Wie langwierig die Wohnungssuche gerade für Geflüchtete ist, zeigt das Beispiel Süleiman Sefin Mohammed. Bereits vergangenes Jahr hatten wir ihn in dieser Rubrik vorgestellt - bis heute konnte er jedoch trotz dieser Öffentlichkeitsarbeit und Unterstützung durch das Ehrenamt keine Wohnung finden und wohnt nach wie vor in einer gemeindlichen Unterkunft in beengten Verhältnissen. Zwischenzeitlich haben sich dafür aber viele andere Dinge in seinem Leben positiv verändert:
Süleiman Seifin Mohammed ist 30 Jahre alt und stammt ursprünglich aus dem Irak. Nach dem Fall Saddam Husseins hatten sich in dem entstandenen Machtvakuum verschiedenste Gruppierungen gegründet, darunter terroristische Organisationen. Der sogenannte Islamische Staat, bzw. „Daesh“, wie die Iraker sagen, hat das gesamte Dorf zerstört, in dem Süleiman bis dahin gelebt hatte. Mit dem einsetzenden Flüchtlingsstrom gelangte er vor fünf Jahren nach Deutschland, über Stationen in Schwäbisch Hall und Heidelberg landete er in St. Leon-Rot, wo er seit 4 Jahren lebt. Sein Deutsch ist noch etwas holprig, er schafft es aber, sich verständlich zu machen – zur Not wird mit Übersetzungsapps gearbeitet.

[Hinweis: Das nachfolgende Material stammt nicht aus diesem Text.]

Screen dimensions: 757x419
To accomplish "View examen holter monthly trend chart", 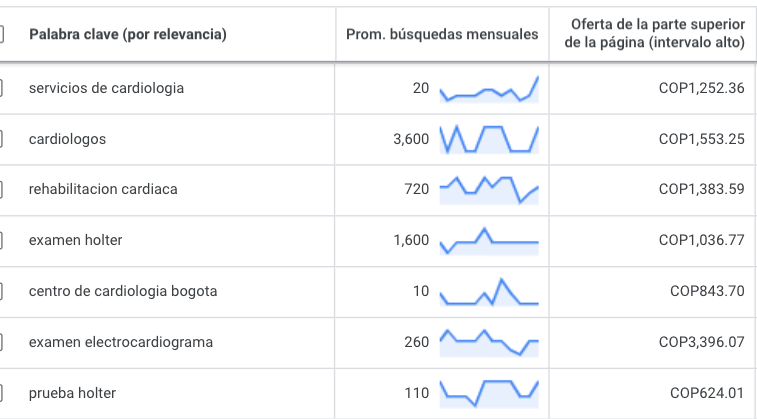I will pyautogui.click(x=489, y=241).
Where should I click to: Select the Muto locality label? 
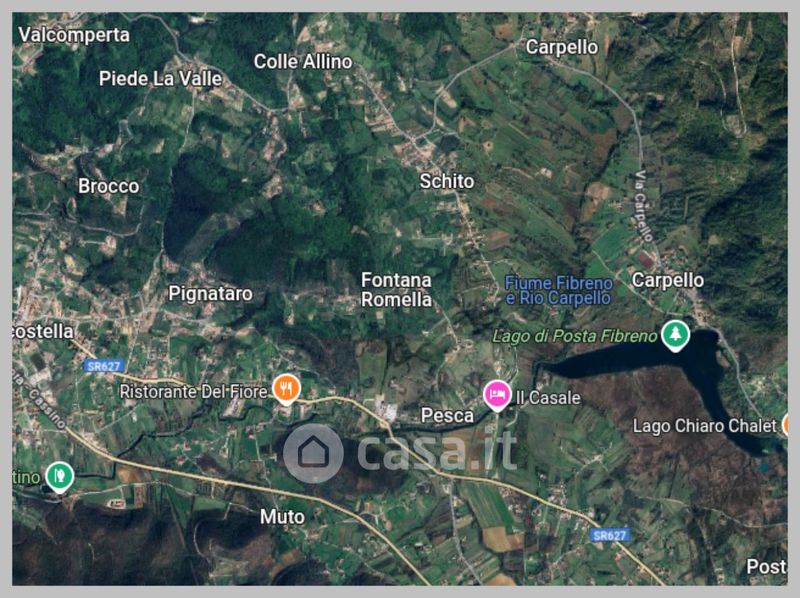point(282,517)
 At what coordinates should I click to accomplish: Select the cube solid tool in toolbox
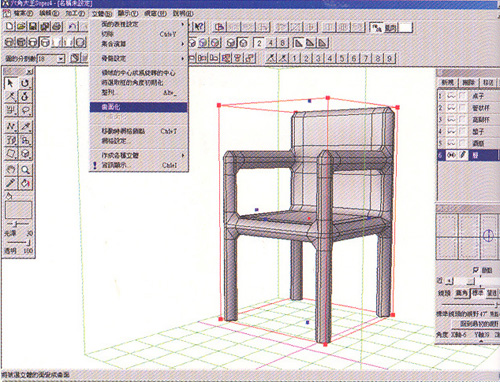pos(25,154)
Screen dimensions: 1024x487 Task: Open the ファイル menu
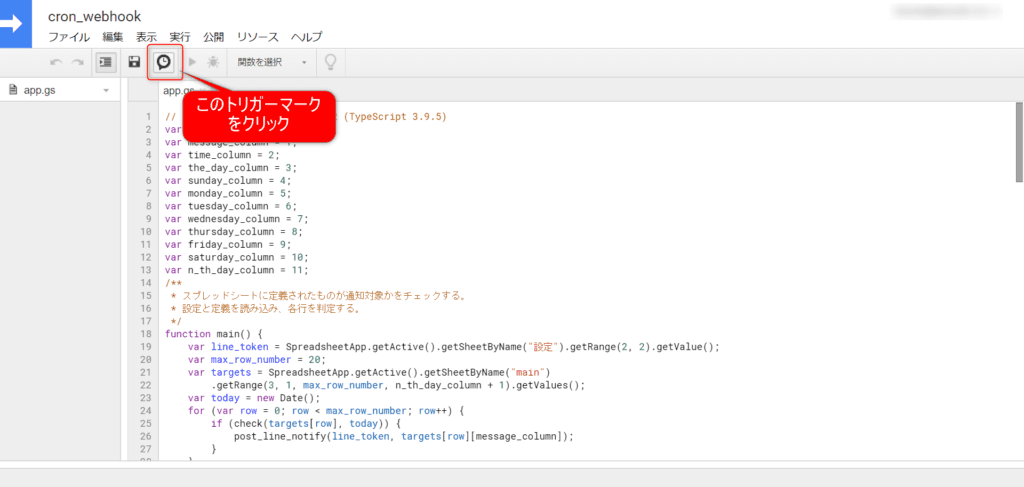coord(68,37)
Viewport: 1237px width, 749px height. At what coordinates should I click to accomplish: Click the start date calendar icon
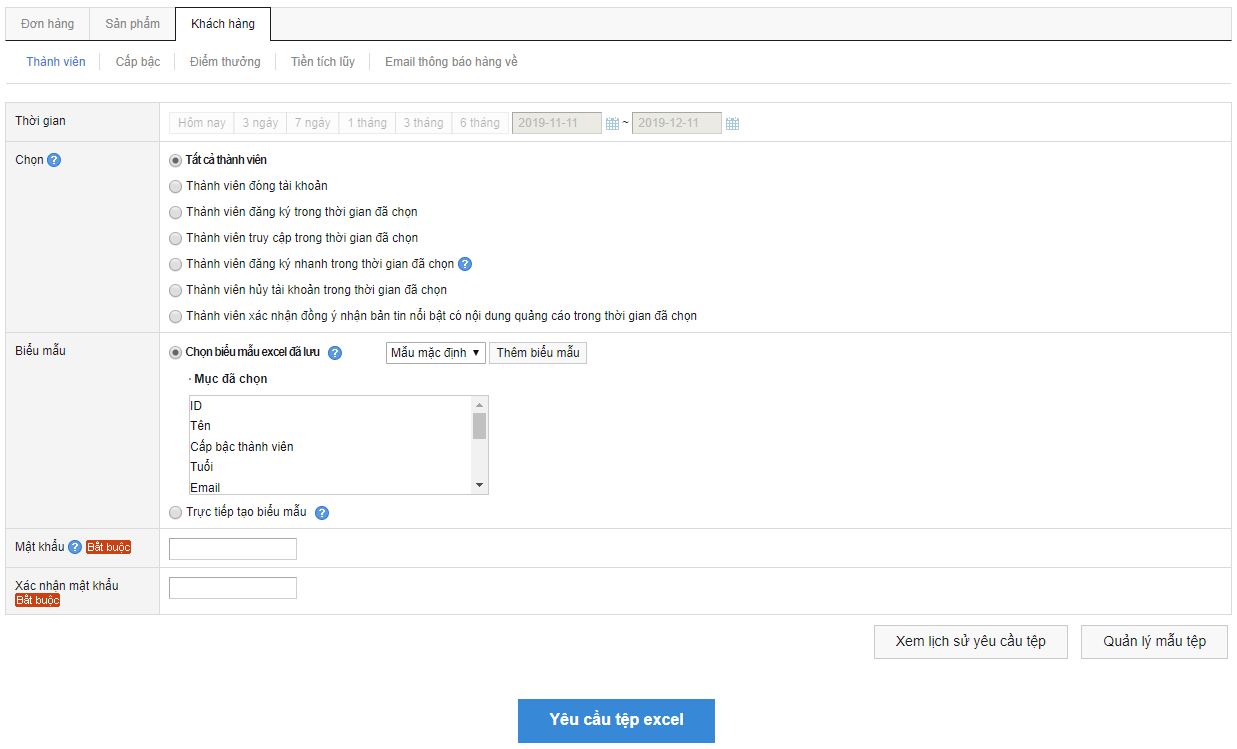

Süleiman hat nun eine unbefristete Arbeitsstelle bei REWE in Wiesloch, zur Arbeitsstelle fährt er mit dem Fahrrad oder mit dem Bus. Auch sein Aufenthalt ist nach der Prüfung durch die deutschen Behörden inzwischen gesichert. Er sucht nach einer kleinen bezahlbaren Wohnung in St. Leon-Rot oder Umgebung für sich und seine Freundin.